SUMMER Photo Workshops, Lubec, Maine (below)


Made by Hand--and Heart

Or why an iPod will never rival a Leica, or a Steinway

By Frank Van Riper

Photography Columnist


          Years ago, in a conversation with Stephen King, the bestselling author talked about the craft of writing and what made it special.

              “That’s one thing about writing,” said King, on a miserable drizzly November morning in Maine after I had shot his portrait outdoors, “it doesn’t change from century to century. It’s still hand work.”

              Hand work—the image sticks because it is so apt. Like a mason laying bricks, a writer puts one word alongside the other, hoping to make a solid structure. The mason does it one brick at a time; the writer does it one word at a time.  There simply is no other way.

              Hand work—the kind that always leaves a unique human imprint, no matter how simple, how intricate, how often done.

Mega-author Stephen King photographed at the senior little league field in Bangor, Maine, that he and his wife Tabitha built for the city. The craft of writing he said, was, is and always will be 'hand work.'  (c) Frank Van Riper      

              When I was a political reporter I did a Sunday magazine piece on political memorabilia following Jimmy Carter’s election as president in 1976. Talking with the director of the Smithsonian’s division of political history, I showed him a few of my favorite political buttons and asked what kind of artifact he coveted most from, say, the Democratic National Convention that had nominated Carter for president that previous summer in New York City.
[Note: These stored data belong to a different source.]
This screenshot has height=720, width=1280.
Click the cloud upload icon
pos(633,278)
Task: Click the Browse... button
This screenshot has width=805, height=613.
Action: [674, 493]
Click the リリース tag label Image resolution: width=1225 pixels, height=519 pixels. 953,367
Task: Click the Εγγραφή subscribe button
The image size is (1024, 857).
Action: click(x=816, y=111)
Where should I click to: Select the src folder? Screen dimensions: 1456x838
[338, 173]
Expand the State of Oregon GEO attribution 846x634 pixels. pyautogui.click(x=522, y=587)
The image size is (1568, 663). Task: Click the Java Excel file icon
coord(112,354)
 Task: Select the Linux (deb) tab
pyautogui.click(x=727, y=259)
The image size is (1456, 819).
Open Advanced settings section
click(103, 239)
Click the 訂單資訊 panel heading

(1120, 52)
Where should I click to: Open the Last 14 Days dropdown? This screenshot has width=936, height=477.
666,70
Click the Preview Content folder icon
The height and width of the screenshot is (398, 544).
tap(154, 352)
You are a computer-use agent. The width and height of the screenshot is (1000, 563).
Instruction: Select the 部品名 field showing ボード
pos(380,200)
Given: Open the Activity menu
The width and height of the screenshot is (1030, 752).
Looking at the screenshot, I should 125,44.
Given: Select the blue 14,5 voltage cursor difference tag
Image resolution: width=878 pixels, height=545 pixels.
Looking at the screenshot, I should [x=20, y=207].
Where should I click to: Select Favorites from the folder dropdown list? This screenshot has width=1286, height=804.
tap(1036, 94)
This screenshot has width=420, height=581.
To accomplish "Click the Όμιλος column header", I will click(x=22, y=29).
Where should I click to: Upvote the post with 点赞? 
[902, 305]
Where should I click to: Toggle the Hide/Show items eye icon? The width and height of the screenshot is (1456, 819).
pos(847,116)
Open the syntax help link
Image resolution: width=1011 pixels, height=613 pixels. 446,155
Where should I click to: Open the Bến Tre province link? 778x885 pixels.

              No question, the official responded. Rather than any mass-produced button or poster, he said he went after a handmade banner that actually had hung from the railings in Madison Square Garden during the convention.

              Again: one of a kind, made by hand, and in this case actually used during an historic event.

              To be sure, something made by hand can be rustic or elegant—a three-legged milking stool cobbled together by a farmer centuries ago, or a Steinway grand piano made this year and consisting of some 12,000 parts, each (amazingly) still made and assembled by hand into a musical work of art.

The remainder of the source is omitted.